We’ll describe both of these options, as well as a couple of others, below. We’ll also cover data augmentation, which you can use to increase the size of any dataset.
Using an Existing Annotated Dataset
Depending on what you intend your model to detect, there may be public annotated datasets for you to use. They can drastically cut down the time it takes to train and deploy your desired model.
However, you will have much less control over the data quality this way. Since the training data might not as closely resemble the data you'll be using as input for the model, the performance of your model may suffer. Therefore, this approach may be best for proof of concept projects, and you will likely need to generate your own specific dataset for your unique application.
Some popular existing datasets are Common Objects in Context (COCO), PASCAL Visual Object Classes (VOC), ImageNet, and Google’s Open Images Dataset V6. Some public datasets have non-commercial licenses, so remember to always check the license of any existing dataset you use.
Using Existing Data or Collecting Your Own Data
You can compile your own dataset by recording videos, taking photos, or searching for freely available videos and images online. Unlike pulling data from an existing annotated dataset, you will need to annotate your collected images before you can use them for training. There are many popular sites for gathering photos including Unsplash, Pixabay, and Pexels (the latter two also provide videos). While gathering data, keep in mind the principles for data collection outlined earlier and attempt to keep your dataset as close to your inference environment as possible. Remember that your ‘environment’ includes all aspects of the input images: lighting, angle, objects, etc.

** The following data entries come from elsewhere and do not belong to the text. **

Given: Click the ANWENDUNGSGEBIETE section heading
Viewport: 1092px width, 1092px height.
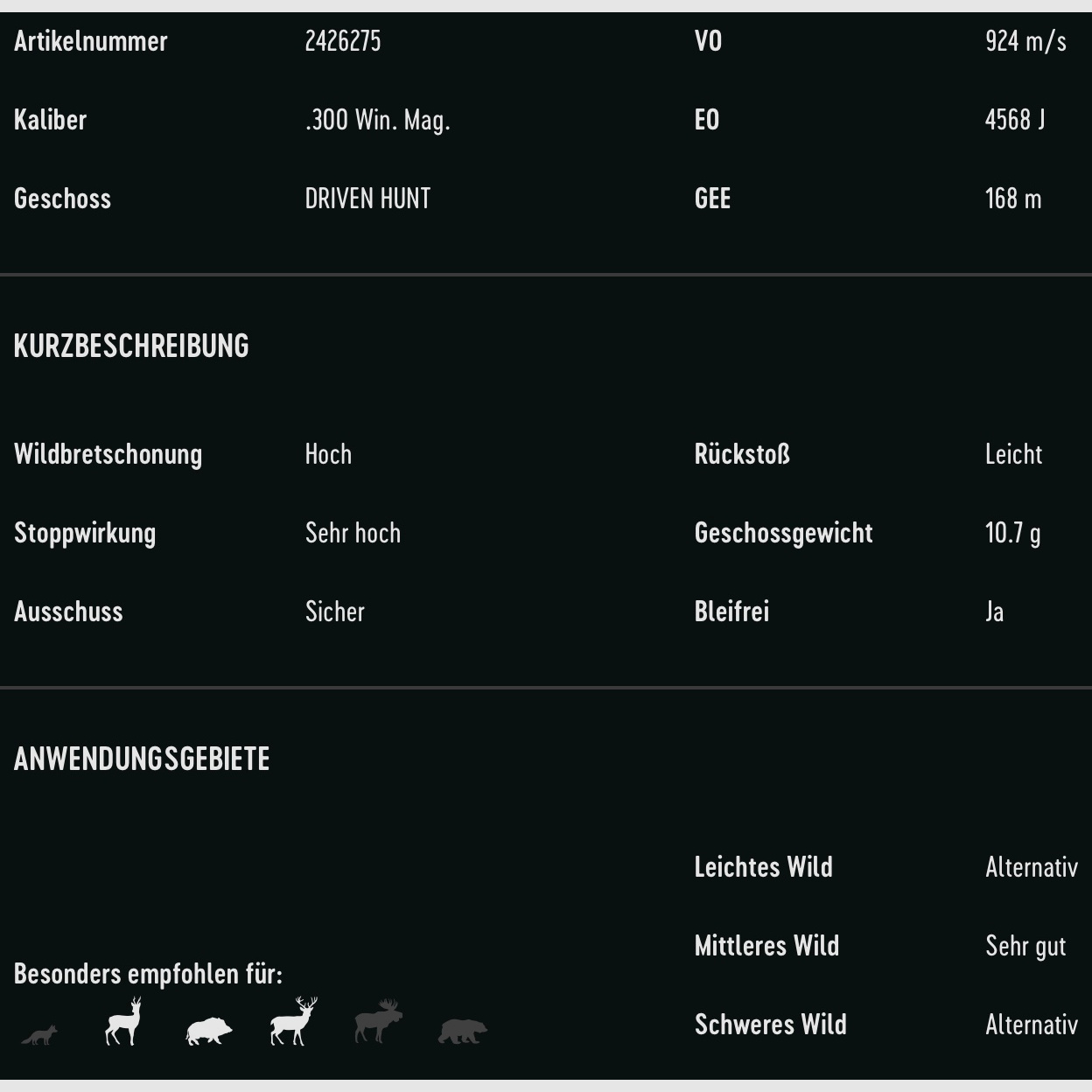Looking at the screenshot, I should [142, 759].
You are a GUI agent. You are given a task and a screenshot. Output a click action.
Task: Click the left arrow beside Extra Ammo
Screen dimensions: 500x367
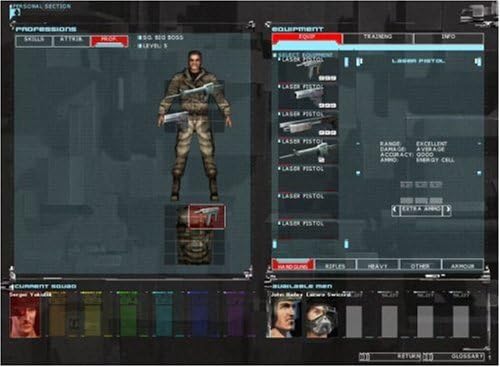point(396,210)
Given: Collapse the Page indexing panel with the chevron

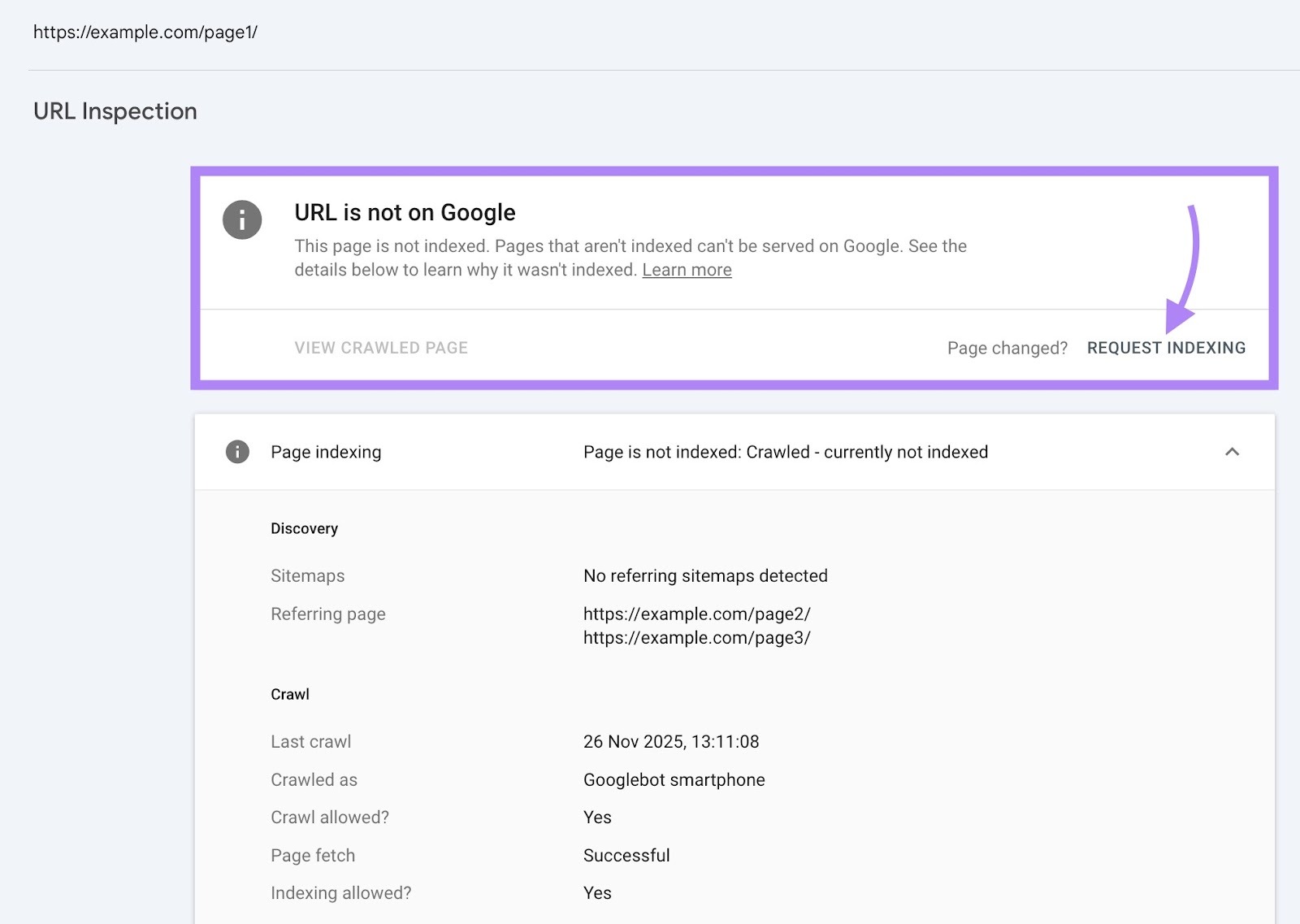Looking at the screenshot, I should (x=1233, y=452).
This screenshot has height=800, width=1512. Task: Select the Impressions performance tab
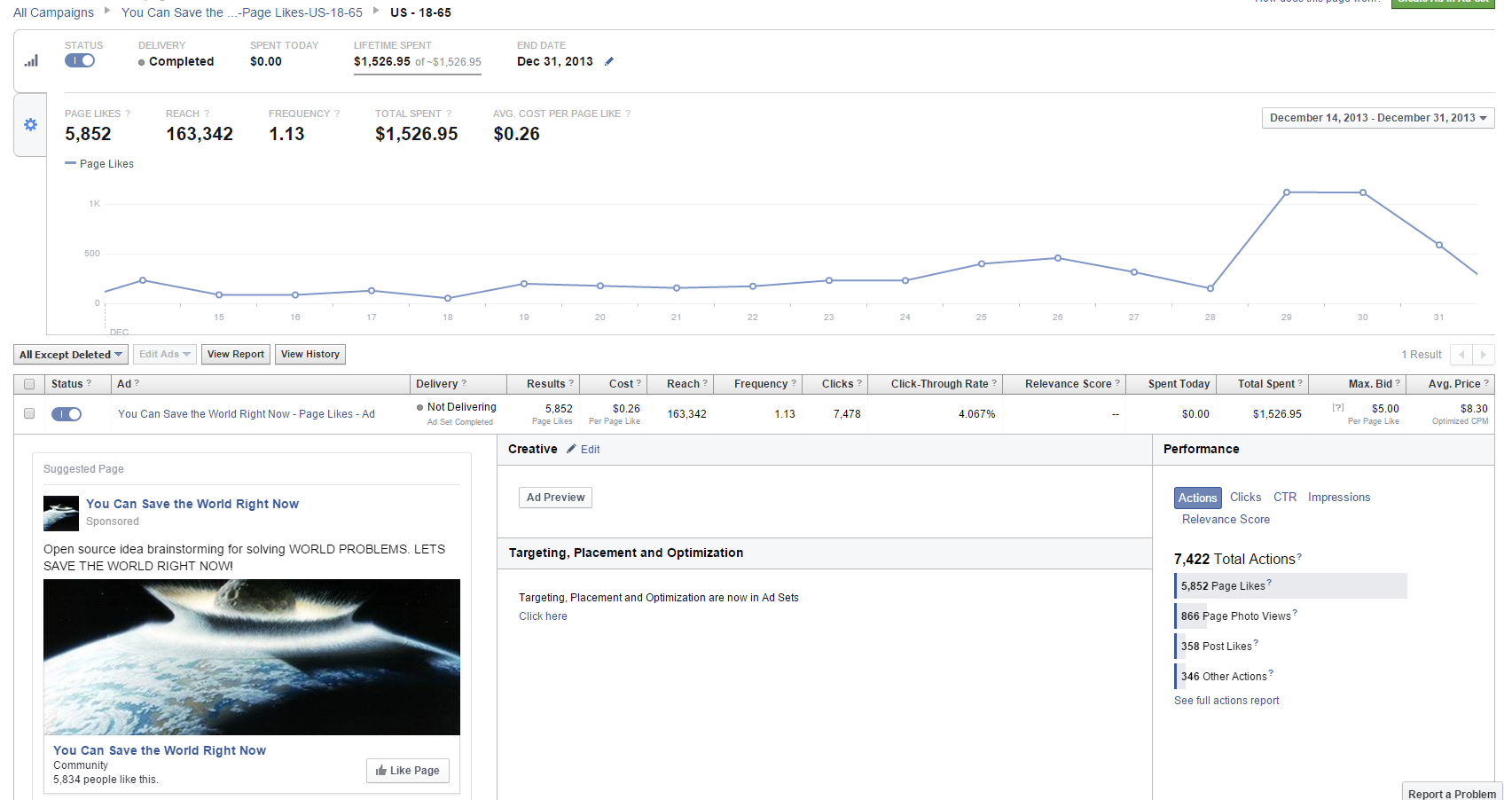tap(1338, 498)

Consider the following images for building a model that detects license plates. While every picture includes a car with a license plate, they have very different environments. The first one depicts a nighttime scene with multiple cars; the second image shows a darker scene with rain; the third one has more than one car, includes people, and is more pixelated; and the fourth one has a different style of license plate than the other two. These are all examples of variables that need to be considered when choosing images.
NOTE: While lots of images that are almost identical won’t enhance your model, if there are many frames per second in your video, you can sample select frames that will best suit your dataset needs.

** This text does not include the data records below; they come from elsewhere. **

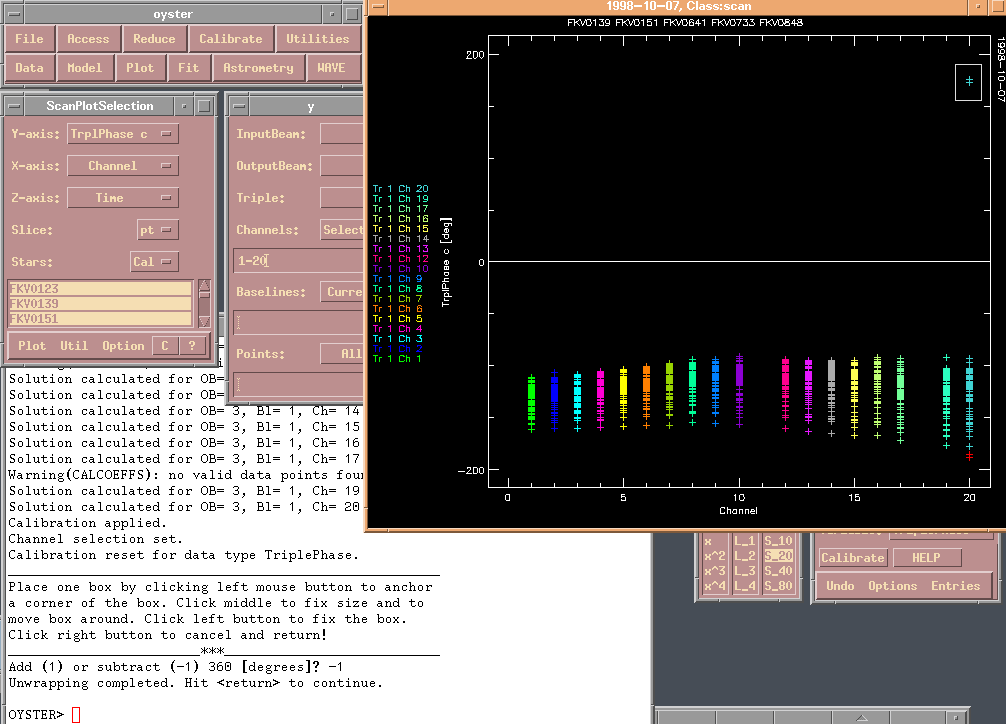Screen dimensions: 1006x724
Task: Open the Astrometry menu
Action: click(258, 68)
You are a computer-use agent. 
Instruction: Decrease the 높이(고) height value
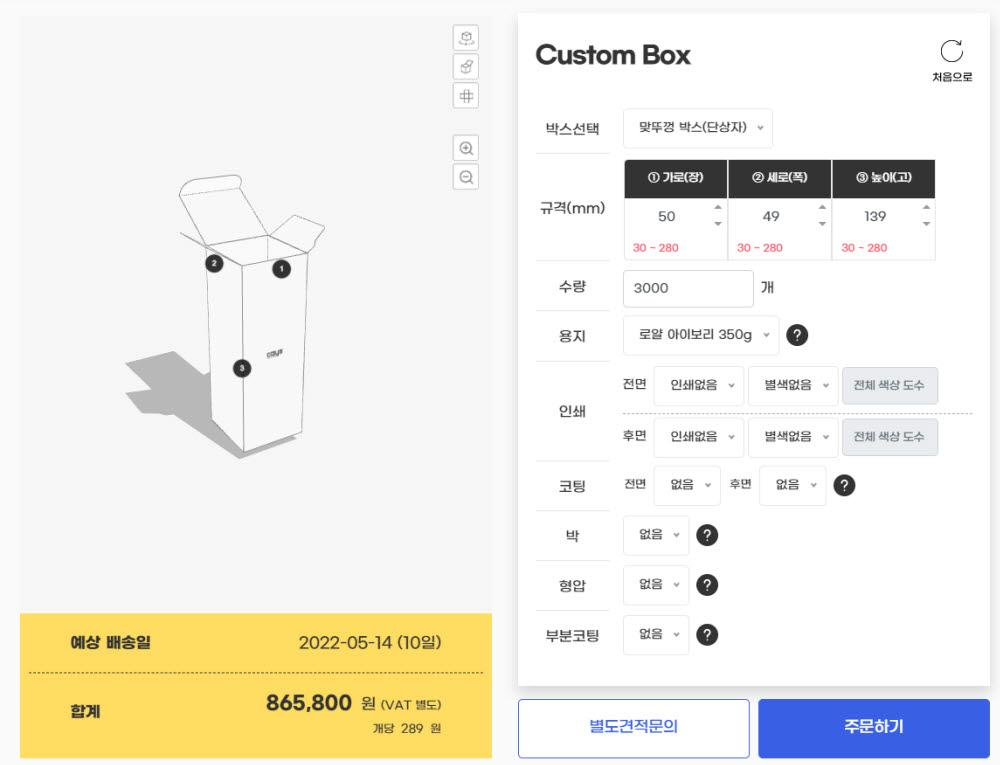click(926, 224)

Using a Digitally Generated Dataset
Another way to generate a dataset is to use synthetic, i.e. computer generated data. This technique can be used if you are unable to gather enough data yourself. By using synthetic data, especially for training for unusual circumstances, you can generate a much larger dataset than you would otherwise be able to from real-world occurrences, resulting in better performance.
A technique that can be used to boost your current dataset is data augmentation. This involves taking the existing dataset images and flipping, rotating, cropping, padding, and otherwise modifying them to create images that are different enough to constitute a new data point. This can add variety to the training data and help avoid overfitting. Many deep learning frameworks (discussed below) include data augmentation capabilities.

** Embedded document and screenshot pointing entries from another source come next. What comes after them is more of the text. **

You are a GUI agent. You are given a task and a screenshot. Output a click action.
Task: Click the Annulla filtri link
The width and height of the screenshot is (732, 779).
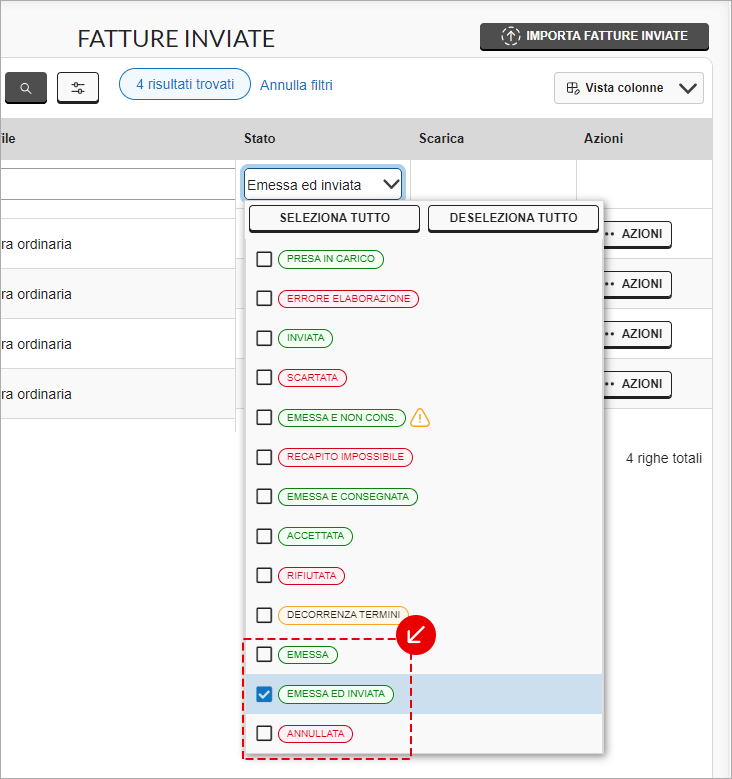(296, 85)
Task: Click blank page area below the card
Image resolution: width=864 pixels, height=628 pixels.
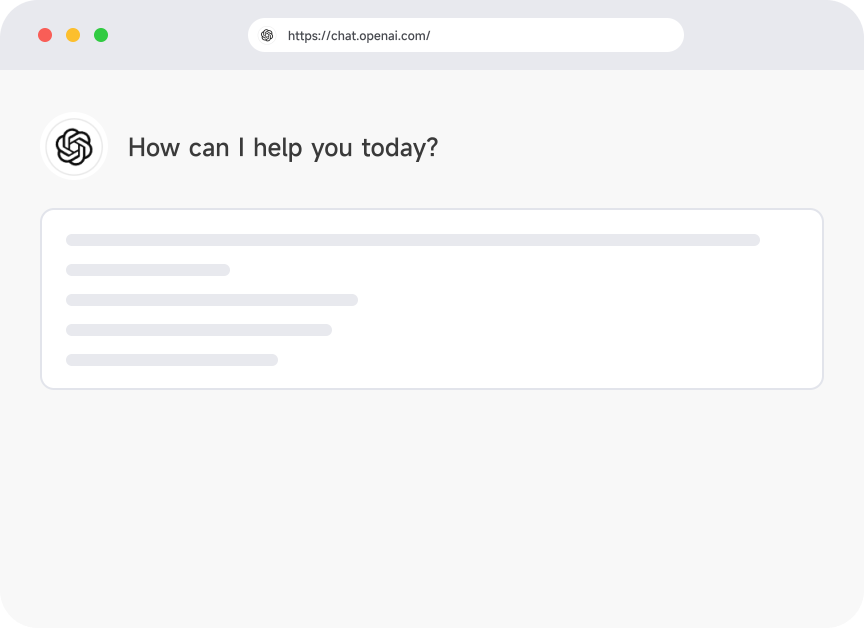Action: point(432,496)
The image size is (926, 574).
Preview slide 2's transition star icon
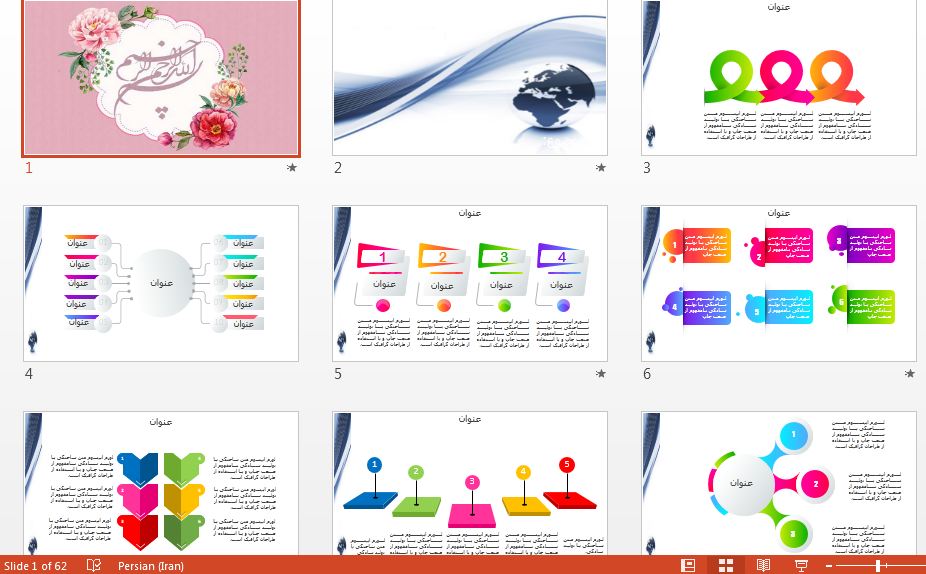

Generally, annotation is the process of selecting a portion of an image and assigning a label to that region. In the case of image classification, annotation is done by assigning a single label to the entire image, rather than a specific region. Annotated data is the input for model training via supervised learning. With many annotations and enough variation in the underlying images, model training identifies distinguishing characteristics of the images and learns to detect the objects of interest, classify images, etc., depending on the type of model being trained.
Examples of annotation include: drawing bounding boxes or 3D cuboid boxes and assigning labels to objects for object detection, tracing around objects using polygonal outlines for semantic and instance segmentation, identifying key points and landmarks, and assigning labels for object landmark detection, and identifying straight lines for lane detection. For image classification, images are placed in groups, with each group corresponding to one label.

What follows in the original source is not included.